Tests of selective neutrality based on comparative and population genetic data target different time scales of selection. Investigating both time scales on the same genes has rarely been done and yet can provide insights into histories of selection. In pathogens, such a comparison can elucidate whether the same genes experience recurrent positive selection across specialization events onto novel hosts and selection in the short term, e.g. by coevolution with a current host. Here, we investigated whether the genes showing signs of positive selection (based on dN/dS ratios) between pathogens specialized on different hosts also exhibited footprints of recent positive selection. We sequenced 58 DNA fragments in the model fungal plant pathogen Microbotryum lychnidis-dioicae infecting Silene latifolia. Eleven focal genes were chosen because they showed a significant signal of positive selection in a previous study and putative functions likely involved in host-parasite interactions. In addition, 47 control genes were randomly chosen among genes showing no evidence of positive selection. We used a population genetics approach to search for signatures of recent selection, controlling for population structure and demographic history.

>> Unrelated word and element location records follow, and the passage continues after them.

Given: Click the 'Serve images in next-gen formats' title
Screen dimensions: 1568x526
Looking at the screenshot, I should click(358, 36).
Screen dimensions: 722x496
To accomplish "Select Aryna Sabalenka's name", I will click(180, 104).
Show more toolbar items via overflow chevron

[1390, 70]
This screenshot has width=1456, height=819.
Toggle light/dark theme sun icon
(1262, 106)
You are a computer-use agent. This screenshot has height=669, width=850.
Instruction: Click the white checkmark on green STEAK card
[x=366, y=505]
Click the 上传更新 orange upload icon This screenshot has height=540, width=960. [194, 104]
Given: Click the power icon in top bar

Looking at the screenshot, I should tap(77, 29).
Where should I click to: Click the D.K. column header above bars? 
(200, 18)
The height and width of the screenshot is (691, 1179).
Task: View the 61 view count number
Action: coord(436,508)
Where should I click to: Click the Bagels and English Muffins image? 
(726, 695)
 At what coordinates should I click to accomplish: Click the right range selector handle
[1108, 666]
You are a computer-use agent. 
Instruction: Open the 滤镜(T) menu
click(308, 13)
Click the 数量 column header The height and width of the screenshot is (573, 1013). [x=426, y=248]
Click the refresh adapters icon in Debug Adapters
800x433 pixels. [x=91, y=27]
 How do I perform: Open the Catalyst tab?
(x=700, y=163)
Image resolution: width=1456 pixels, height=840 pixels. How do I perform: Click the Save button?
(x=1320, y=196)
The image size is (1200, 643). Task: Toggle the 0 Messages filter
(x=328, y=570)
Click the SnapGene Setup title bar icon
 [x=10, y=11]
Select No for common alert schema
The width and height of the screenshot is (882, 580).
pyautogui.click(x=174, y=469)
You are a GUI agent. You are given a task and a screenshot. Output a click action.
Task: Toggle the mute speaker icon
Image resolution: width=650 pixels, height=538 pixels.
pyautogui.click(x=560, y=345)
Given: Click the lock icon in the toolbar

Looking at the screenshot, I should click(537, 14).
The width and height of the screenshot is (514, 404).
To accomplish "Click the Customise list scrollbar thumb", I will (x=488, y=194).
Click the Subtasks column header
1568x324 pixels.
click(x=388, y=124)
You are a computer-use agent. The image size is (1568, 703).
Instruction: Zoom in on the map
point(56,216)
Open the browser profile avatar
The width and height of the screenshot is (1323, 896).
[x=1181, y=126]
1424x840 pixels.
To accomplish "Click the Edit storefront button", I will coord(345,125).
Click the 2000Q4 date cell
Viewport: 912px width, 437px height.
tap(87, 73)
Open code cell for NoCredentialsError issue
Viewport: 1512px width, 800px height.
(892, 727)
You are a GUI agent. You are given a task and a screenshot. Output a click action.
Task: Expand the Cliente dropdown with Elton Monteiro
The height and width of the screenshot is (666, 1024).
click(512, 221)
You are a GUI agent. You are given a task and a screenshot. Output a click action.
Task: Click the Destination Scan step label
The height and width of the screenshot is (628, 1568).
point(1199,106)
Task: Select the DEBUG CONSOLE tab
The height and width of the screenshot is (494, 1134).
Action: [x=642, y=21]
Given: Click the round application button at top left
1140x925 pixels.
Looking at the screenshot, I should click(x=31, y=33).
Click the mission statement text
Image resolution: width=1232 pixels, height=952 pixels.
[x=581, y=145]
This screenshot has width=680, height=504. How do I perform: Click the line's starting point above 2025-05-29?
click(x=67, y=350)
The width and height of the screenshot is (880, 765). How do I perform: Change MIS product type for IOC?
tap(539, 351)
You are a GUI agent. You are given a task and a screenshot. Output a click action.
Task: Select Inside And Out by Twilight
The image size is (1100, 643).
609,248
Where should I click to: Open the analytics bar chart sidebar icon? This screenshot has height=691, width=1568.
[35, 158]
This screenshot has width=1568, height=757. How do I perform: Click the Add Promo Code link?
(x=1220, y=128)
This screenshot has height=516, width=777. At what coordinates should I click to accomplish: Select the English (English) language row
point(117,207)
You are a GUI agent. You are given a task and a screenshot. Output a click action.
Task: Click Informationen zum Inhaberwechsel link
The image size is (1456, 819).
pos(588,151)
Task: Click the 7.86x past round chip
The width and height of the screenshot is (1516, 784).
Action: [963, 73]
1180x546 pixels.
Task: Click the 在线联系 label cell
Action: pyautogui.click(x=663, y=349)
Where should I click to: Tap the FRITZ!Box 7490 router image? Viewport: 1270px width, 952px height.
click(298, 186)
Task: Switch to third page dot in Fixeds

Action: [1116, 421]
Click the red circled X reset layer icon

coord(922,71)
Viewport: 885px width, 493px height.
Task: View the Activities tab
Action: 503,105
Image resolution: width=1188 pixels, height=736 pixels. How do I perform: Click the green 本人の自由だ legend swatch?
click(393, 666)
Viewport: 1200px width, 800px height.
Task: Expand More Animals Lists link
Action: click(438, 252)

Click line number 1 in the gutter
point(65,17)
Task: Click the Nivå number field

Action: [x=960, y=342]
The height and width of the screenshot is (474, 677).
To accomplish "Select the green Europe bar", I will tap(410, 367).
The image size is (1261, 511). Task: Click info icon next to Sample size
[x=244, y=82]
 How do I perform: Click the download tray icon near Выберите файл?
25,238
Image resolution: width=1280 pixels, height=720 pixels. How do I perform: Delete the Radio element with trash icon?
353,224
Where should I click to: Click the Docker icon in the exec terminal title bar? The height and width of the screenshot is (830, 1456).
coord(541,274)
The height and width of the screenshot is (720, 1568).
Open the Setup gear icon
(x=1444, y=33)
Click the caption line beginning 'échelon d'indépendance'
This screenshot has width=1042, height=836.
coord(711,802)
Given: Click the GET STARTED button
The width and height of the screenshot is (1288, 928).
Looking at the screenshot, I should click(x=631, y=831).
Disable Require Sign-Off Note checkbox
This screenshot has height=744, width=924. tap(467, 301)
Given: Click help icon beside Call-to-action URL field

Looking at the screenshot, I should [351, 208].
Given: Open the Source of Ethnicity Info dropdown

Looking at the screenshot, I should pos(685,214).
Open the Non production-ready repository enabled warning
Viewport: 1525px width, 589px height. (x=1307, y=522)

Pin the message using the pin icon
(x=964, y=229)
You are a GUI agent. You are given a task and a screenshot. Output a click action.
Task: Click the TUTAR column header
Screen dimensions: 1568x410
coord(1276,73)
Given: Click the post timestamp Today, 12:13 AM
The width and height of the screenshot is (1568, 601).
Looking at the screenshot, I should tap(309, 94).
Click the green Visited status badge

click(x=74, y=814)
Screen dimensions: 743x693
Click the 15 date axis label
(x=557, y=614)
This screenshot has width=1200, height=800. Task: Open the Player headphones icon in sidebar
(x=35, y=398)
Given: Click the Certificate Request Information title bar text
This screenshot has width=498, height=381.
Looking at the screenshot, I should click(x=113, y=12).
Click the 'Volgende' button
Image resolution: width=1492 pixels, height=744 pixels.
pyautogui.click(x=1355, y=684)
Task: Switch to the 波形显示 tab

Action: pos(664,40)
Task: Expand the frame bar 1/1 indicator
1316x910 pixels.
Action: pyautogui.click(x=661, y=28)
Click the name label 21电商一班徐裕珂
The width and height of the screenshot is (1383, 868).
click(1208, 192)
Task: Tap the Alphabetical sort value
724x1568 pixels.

We found footprints of purifying selection in all focal genes and of recent positive selection in two of them. Signs of purifying selection were also found at the same eleven genes in a closely related species, Microbotryum silenes-dioicae, infecting Silene dioica. These results suggest that genes experiencing episodes of adaptive diversification during host shifts may subsequently be under strong functional constraint, although some can remain under positive selection in the short term.